TEST_P(D3D12DescriptorHeapTests, Single) {
constexpr uint32_t kDescriptorCount = 4;
constexpr uint32_t kAllocationsPerHeap = 3;
PlaceholderStagingDescriptorAllocator allocator(mD3DDevice, kDescriptorCount,
kAllocationsPerHeap);
CPUDescriptorHeapAllocation allocation = allocator.AllocateCPUDescriptors();
EXPECT_EQ(allocation.GetHeapIndex(), 0u);
EXPECT_NE(allocation.OffsetFrom(0, 0).ptr, 0u);
allocator.Deallocate(allocation);
EXPECT_FALSE(allocation.IsValid());
}
// Verify allocating many times causes the pool to increase in size.
// Creates |kNumOfHeaps| non-shader visible heaps.

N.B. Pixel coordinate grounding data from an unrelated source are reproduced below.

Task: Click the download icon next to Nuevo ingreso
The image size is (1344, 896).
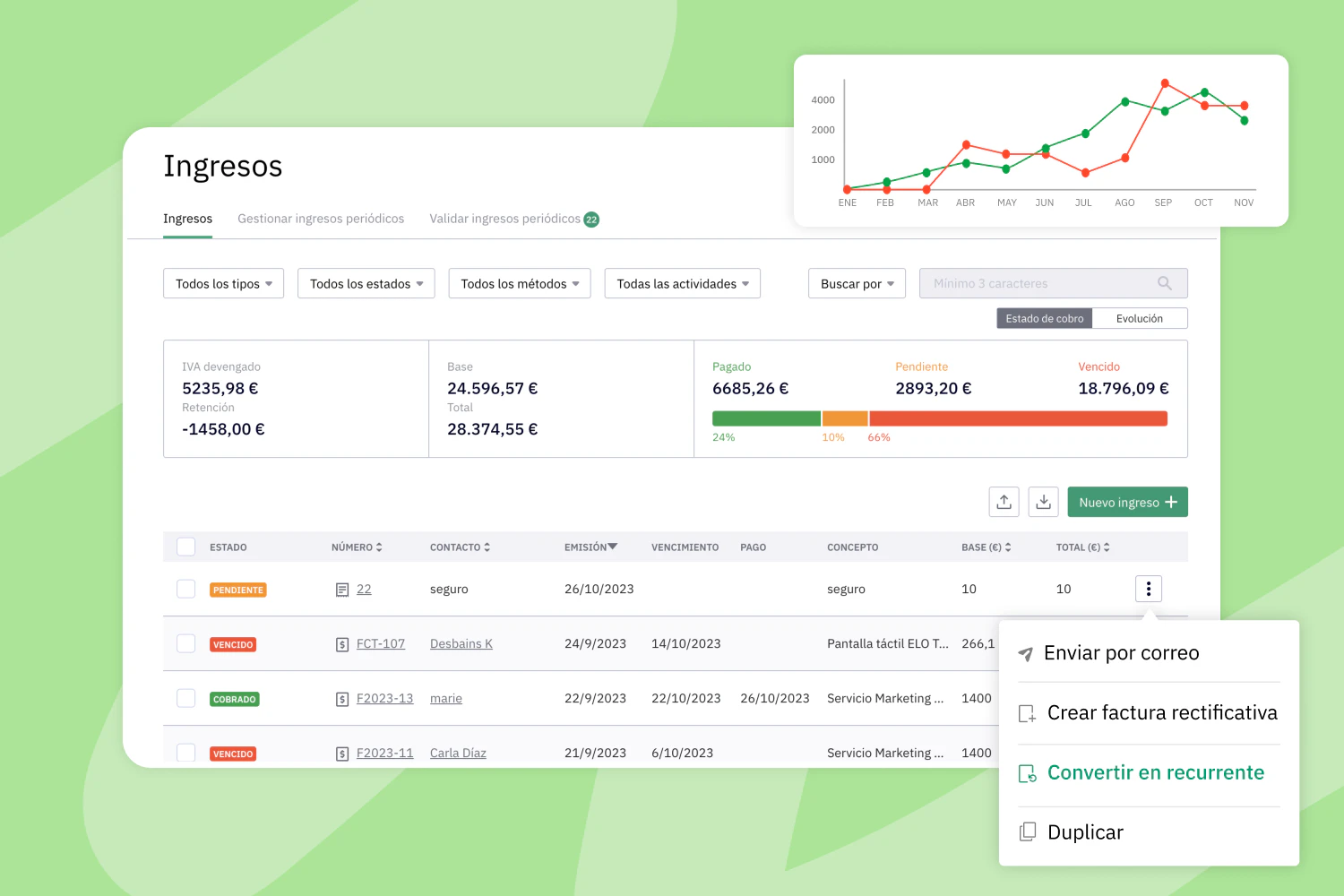Action: coord(1043,502)
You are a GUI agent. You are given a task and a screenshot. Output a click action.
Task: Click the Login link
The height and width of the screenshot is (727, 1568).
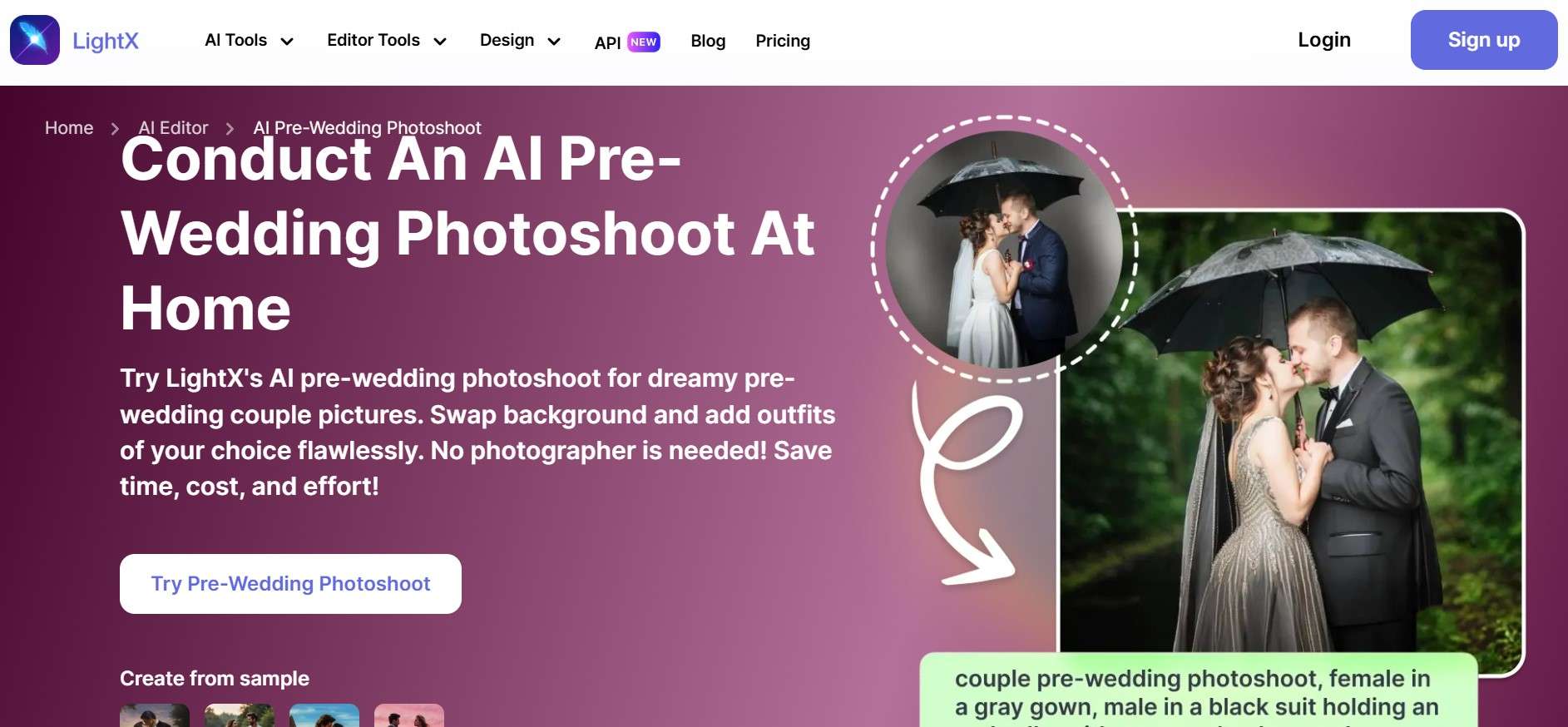pos(1324,40)
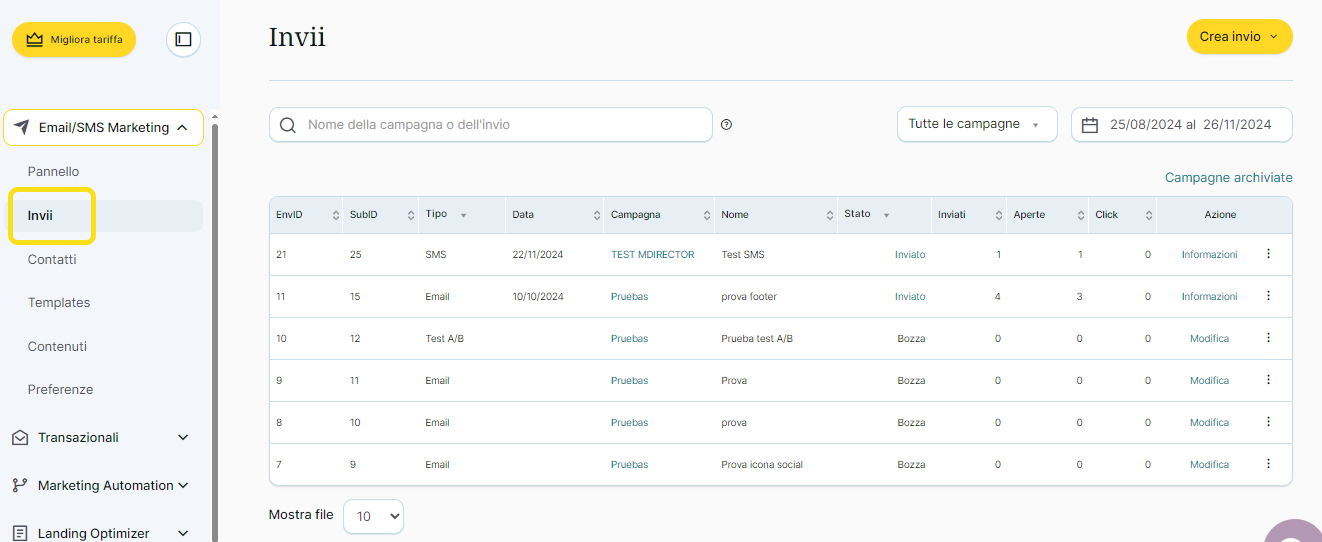Expand the Transazionali sidebar section

[x=183, y=438]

TEST_P(D3D12DescriptorHeapTests, Sequential) {
constexpr uint32_t kDescriptorCount = 4;
constexpr uint32_t kAllocationsPerHeap = 3;
PlaceholderStagingDescriptorAllocator allocator(mD3DDevice, kDescriptorCount,
kAllocationsPerHeap);
// Allocate |kNumOfHeaps| worth.
constexpr uint32_t kNumOfHeaps = 2;
std::set<uint32_t> allocatedHeaps;
std::vector<CPUDescriptorHeapAllocation> allocations;
for (uint32_t i = 0; i < kAllocationsPerHeap * kNumOfHeaps; i++) {
CPUDescriptorHeapAllocation allocation = allocator.AllocateCPUDescriptors();
EXPECT_EQ(allocation.GetHeapIndex(), i / kAllocationsPerHeap);
EXPECT_NE(allocation.OffsetFrom(0, 0).ptr, 0u);
allocations.push_back(allocation);
allocatedHeaps.insert(allocation.GetHeapIndex());
}
EXPECT_EQ(allocatedHeaps.size(), kNumOfHeaps);
// Deallocate all.
for (CPUDescriptorHeapAllocation& allocation : allocations) {
allocator.Deallocate(allocation);
EXPECT_FALSE(allocation.IsValid());
}
}
// Verify that re-allocating a number of allocations < pool size, all heaps are reused.
// Creates and reuses |kNumofHeaps| non-shader visible heaps.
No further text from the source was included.